Lo stesso giorno, il news service Knight Ridder riportò la notizia di alcuni bambini che erano andati a saccheggiare il sito del seppellimento, emergendone effettivamente con cartucce di diversi titoli Atari come Raiders of the lost Ark, Defender, Berzerk e, soprattutto, il gioco di E.T.
Questo grande fallimento dell’Atari è solitamente indicato come uno dei fattori scatenanti del grande crash dell’industria videoludica dell’83. Questo, sommato a questi insoliti movimenti di mezzi pesanti di proprietà dell’Atari nel deserto del New Mexico, alimentarono la nascita della leggenda di E.T. come gioco maledetto. Il gioco infatti avrebbe non solo distrutto e praticamente portato al fallimento l’Atari, ma sarebbe stato anche responsabile di un grande inquinamento sotterraneo del deserto americano al confine col Messico.
Insabbiamento a fine ludico: la verità su E.T.
Fino al 2014 nessuno avrebbe potuto rivelare con certezza cosa si trovasse sotto lo spesso e arido martello di terra argillosa di Alamogordo, nel deserto del New Mexico.
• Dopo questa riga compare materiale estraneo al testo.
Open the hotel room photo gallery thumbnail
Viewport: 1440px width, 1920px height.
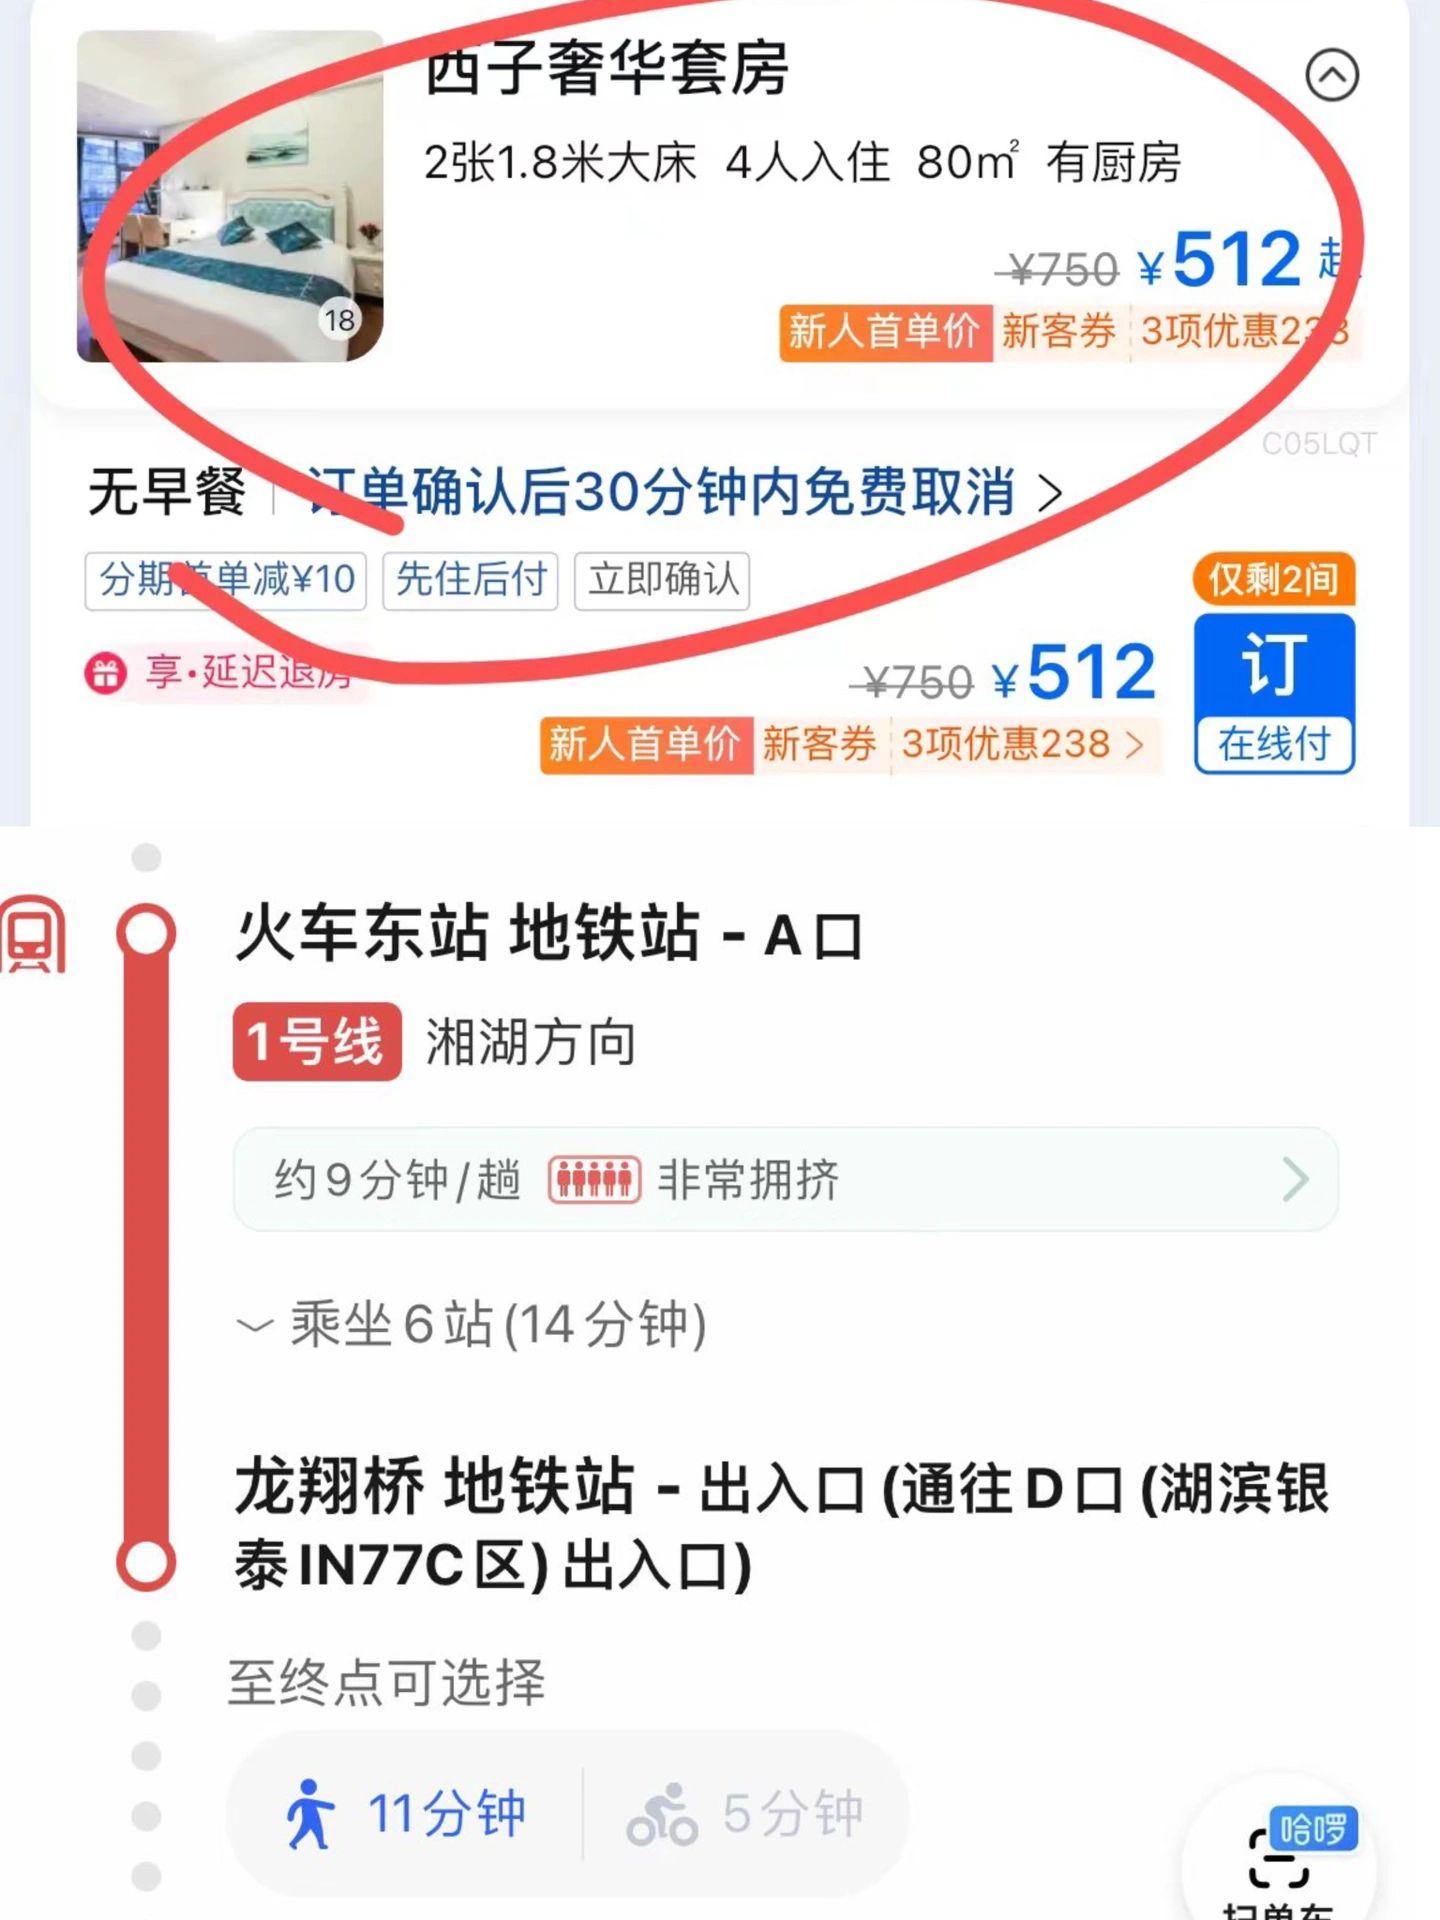click(230, 196)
Ma la leggenda ormai era impiantata nella testa e nel cuore di milioni di videogiocatori e appassionati in tutto il mondo, e, si sa, il mythos perdura e scava molto più a fondo della verità. La leggenda voleva che milioni e milioni di copie del maledetto gioco dell’extraterrestre fossero ormai finite nelle profondità abissali della terra, nutrendo come un distopico humus plastificato al silicio il terreno soprastante.
Nel maggio del 2013, Fuel Industries, un’azienda canadese attiva nel settore dell’intrattenimento, chiese alla città di Alamogordo di poter procedere con uno scavo sul sito di interramento dell’Atari dell’83, per produrre un film-documentario sulla vicenda intitolato: Atari: Game Over Xbox Entertainment Studios addirittura pensò di mettere in onda in esclusiva il documentario per le console Xbox 360 e Xbox One. Dopo vari problemi legali alla fine ottennero il via libera dalle autorità locali.
Il 26 Aprile 2014 iniziò lo scavo, tutta la procedura era stata strutturata come un vero e proprio evento aperto al pubblico. A presenziare c’erano niente di meno che Howard Scott Warshaw, designer del gioco incriminato di E.T., scrittori e registi come Ernest Cline e Zak Penn e James Heller, l’ex manager di Atari all’epoca incaricato del seppellimento dei titoli nel deserto. In quell’occasione, Heller dichiarò, contrariamente a quanto riportava la vulgata della leggenda metropolitana, che le cartucce insabbiate erano state circa 700.000 e non milioni.
Durante lo scavo vennero riportate alla luce solo 13.000 delle (presunte) 700.000 cartucce, dato che molte si trovavano molto più in profondità rispetto a quanto era stato originariamente previsto. Ed effettivamente c’erano cartucce di E.T. ma anche di altri titoli Atari. Il culmine paradossale della vicenda si ebbe quando i resti di queste cartucce vennero fatti analizzare ad un’equipe di archeologi, con l’aiuto anche di uno storico e di uno storico dei videogiochi. D’altronde siamo pur sempre in America, le cose o si fanno in grande, o non si fanno proprio.